It was 40 years ago this week that the color barrier was broken once again as the Baseball Hall of Fame elected the first Negro League Veteran. It was none other than the great Satchel Paige. Paige, who made his Major League debut with the Cleveland Indians at the age of 42, played from 1948-40. He also played for the St. Louis Browns from 1951-53 and the Kansas City Athletics in 1965. During his time in the majors, Paige was one of most feared pitchers in the game compiling a record of 28-31 with a 3.29 earned run average and 288 strikeouts.
Paige was a two-time All-Star in 1952 and 1953, and was the first black pitcher to pitch in the World Series, winning the title with another former Negro League player, and the first in the American League, Larry Doby in 1948, but most of Paige’s greatest pitching came in the Negro Leagues.

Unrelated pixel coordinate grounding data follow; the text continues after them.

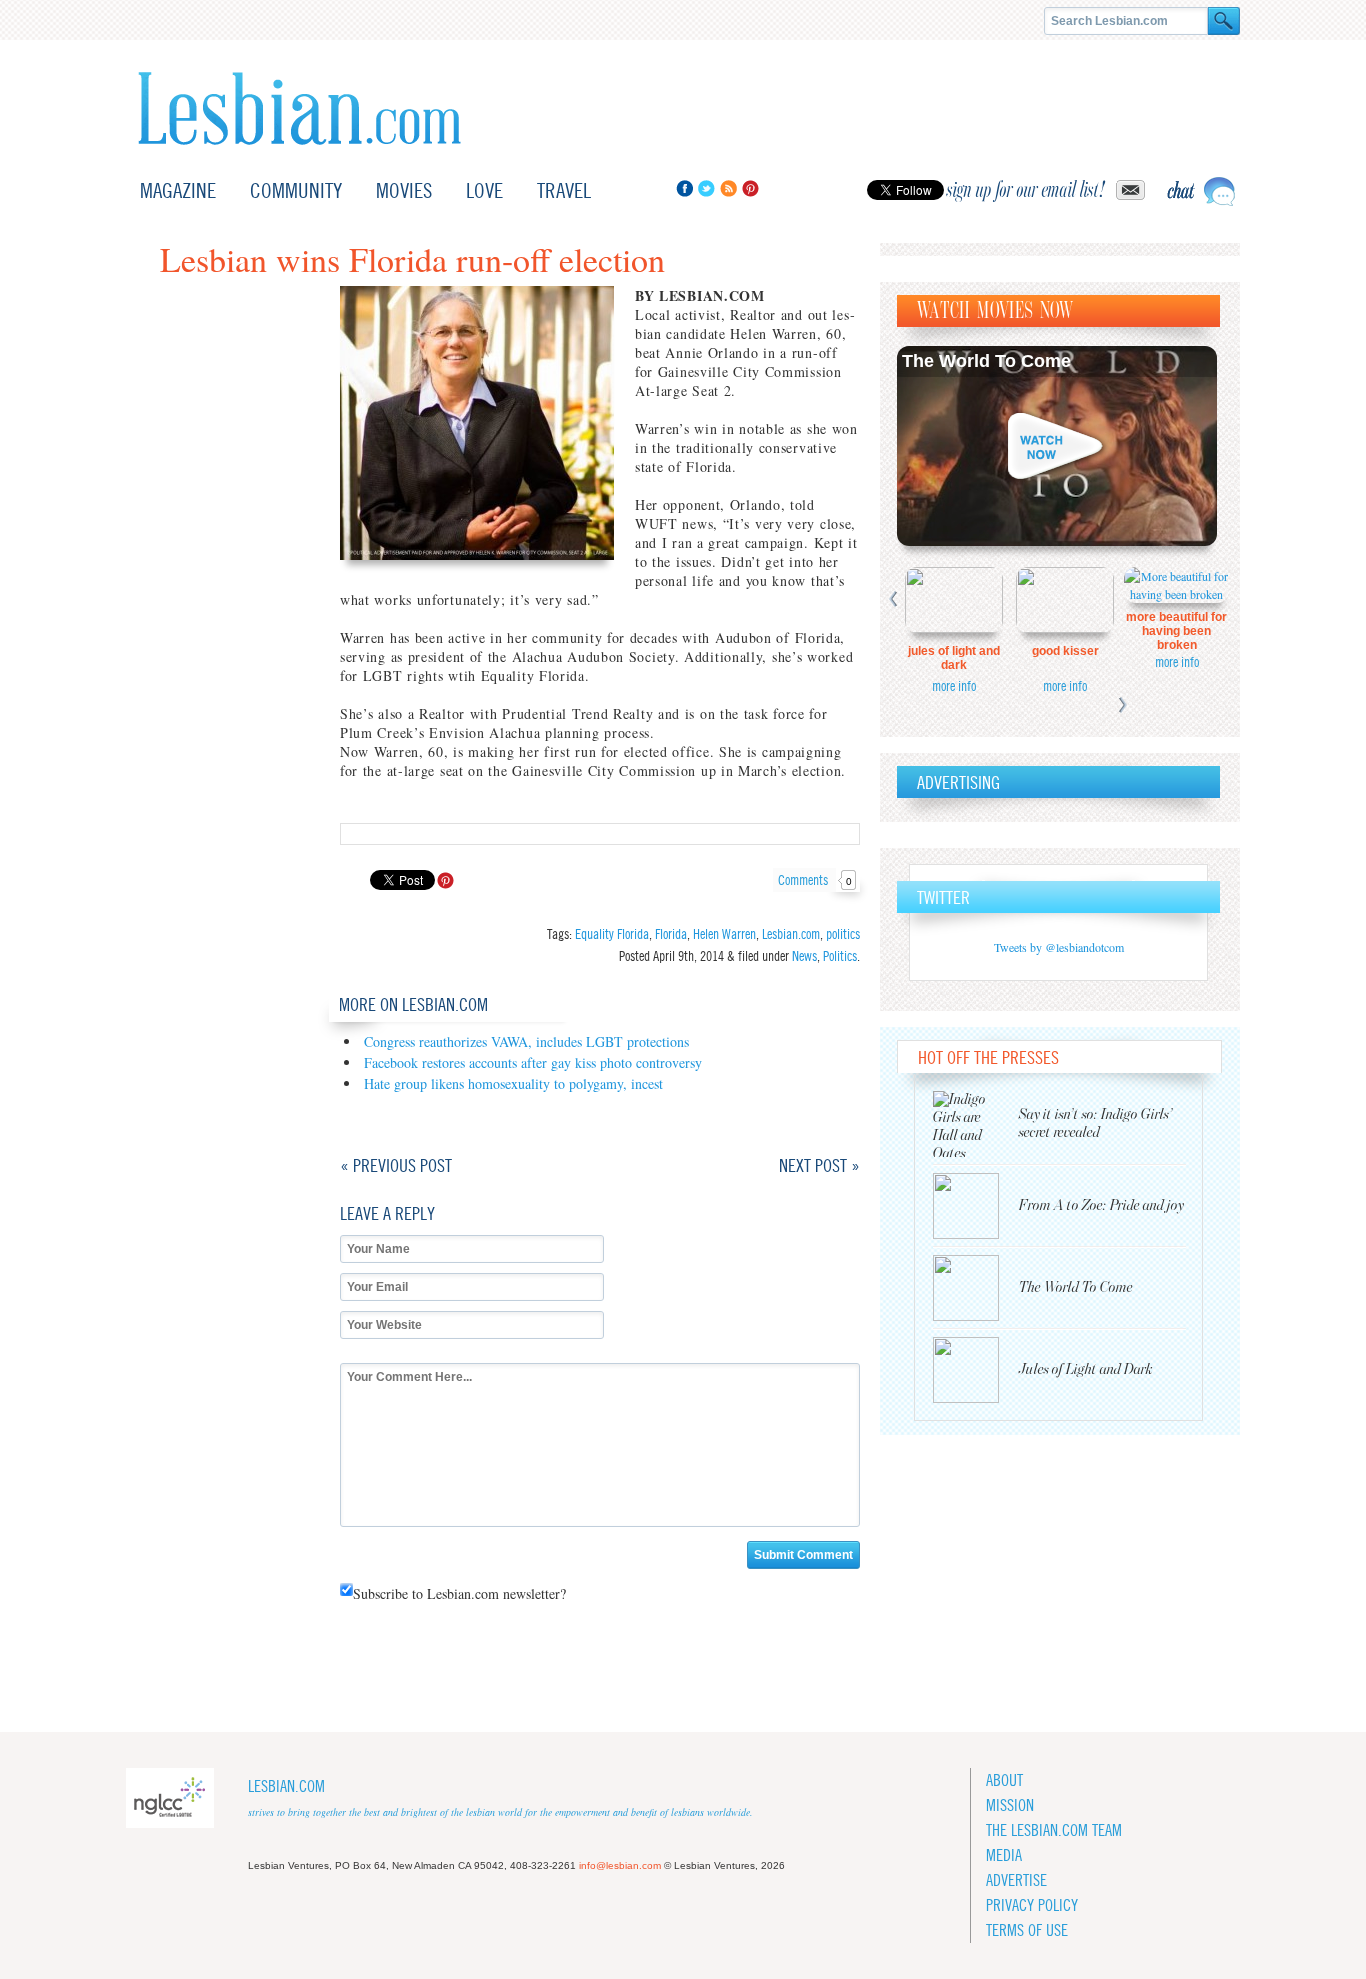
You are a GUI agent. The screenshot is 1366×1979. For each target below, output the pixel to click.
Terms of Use (1027, 1930)
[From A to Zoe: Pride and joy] (976, 1206)
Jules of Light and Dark (954, 658)
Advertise (1016, 1880)
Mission (1010, 1805)
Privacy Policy (1032, 1905)
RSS (728, 188)
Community (296, 190)
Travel (564, 190)
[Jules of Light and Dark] (976, 1370)
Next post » (819, 1165)
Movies (404, 190)
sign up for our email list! (1026, 190)
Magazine (178, 190)
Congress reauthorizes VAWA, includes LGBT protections (526, 1041)
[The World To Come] (976, 1288)
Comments (815, 880)
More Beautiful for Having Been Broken (1176, 631)
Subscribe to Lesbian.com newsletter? (459, 1593)
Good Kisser (1065, 651)
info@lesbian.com (620, 1865)
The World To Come (986, 361)
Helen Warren (724, 934)
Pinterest (750, 188)
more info (954, 686)
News (804, 956)
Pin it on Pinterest (445, 880)
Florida (671, 934)
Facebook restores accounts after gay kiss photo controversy (533, 1062)
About (1004, 1780)
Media (1004, 1855)
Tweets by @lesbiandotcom (1059, 947)
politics (843, 934)
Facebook (684, 188)
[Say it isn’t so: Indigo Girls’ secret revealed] (976, 1124)
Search (1224, 21)
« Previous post (396, 1165)
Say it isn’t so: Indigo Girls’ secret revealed (1096, 1123)
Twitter (706, 188)
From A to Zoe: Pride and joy (1101, 1205)
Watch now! (1057, 446)
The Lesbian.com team (1054, 1830)
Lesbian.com (299, 108)
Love (484, 190)
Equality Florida (612, 934)
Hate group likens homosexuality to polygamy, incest (513, 1083)
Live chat (1201, 191)
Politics (840, 956)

It’s safe to say that Paige’s impact and dominance was responsible for him finally getting a shot in the Majors and eventually the Baseball Hall of Fame. From 1927-1943, Paige played for several Negro League teams, including the Birmingham Black Barons, Pittsburgh Crawfords, New York Black Yankees and Memphis Red Sox. He was a five-time Negro League All-Star and won the Negro League World Series with the Monarchs in 1942. Official statistics has Paige completing his Negro League career with a 103-61 record with a 2.02 ERA, 1,231 strikeouts and 110 complete games. Paige is listed as one of the 100 Greatest Baseball Players, ranking 19th by The Sporting News.
Go back a few years to 1966 as Boston Red Sox great Ted Williams pleaded for the induction of Negro League players in his Hall of Fame speech. As the turbulent 1960’s saw all blacks fight for equality in all areas of American society it trickled over to world of American sports. More pressure mounted for Major League Baseball to recognize the accomplishments of Negro League players, and it all came to a head after the publication of Robert Peterson’s book, Only the Ball was White, that the fine folks who run the Baseball Hall of Fame finally got the hint and decided to elect Negro League Veterans. Since Paige’s enshrinement, the hall opened its doors to numerous Negro League veterans. Many got the opportunity to play and became Major League Baseball legends while others never made it, but their contributions and impact on the game was enough to merit election.
The list includes, Henry Aaron, Ernie Banks, Cool Papa Bell, Ray Brown, Roy Campanella, Oscar Charleston, Andy Cooper, Ray Dandridge, Leon Day, Martin Dihigo, Dolby, Bill Foster, Rube Foster, Josh Gibson, Monte Irvin, Judy Johnson, Buck Leonard, Henry Lloyd, Biz Mackey, Willie Mays, Jackie Robinson, Bullet Rogan, Hilton Smith, Turkey Stearnes, Mule Suttles, Cristóbal Torriente, Willie Wells, Smokey Joe Williams and Jud Wilson. Negro League executives Alex Pompez, Cum Posey and J.L. Wilkinson were also elected.
It should be noted that Robinson inducted in 1962 and Campanella inducted in 1969 were elected primarily for their contributions in the Major Leagues than for their play in the Negro Leagues.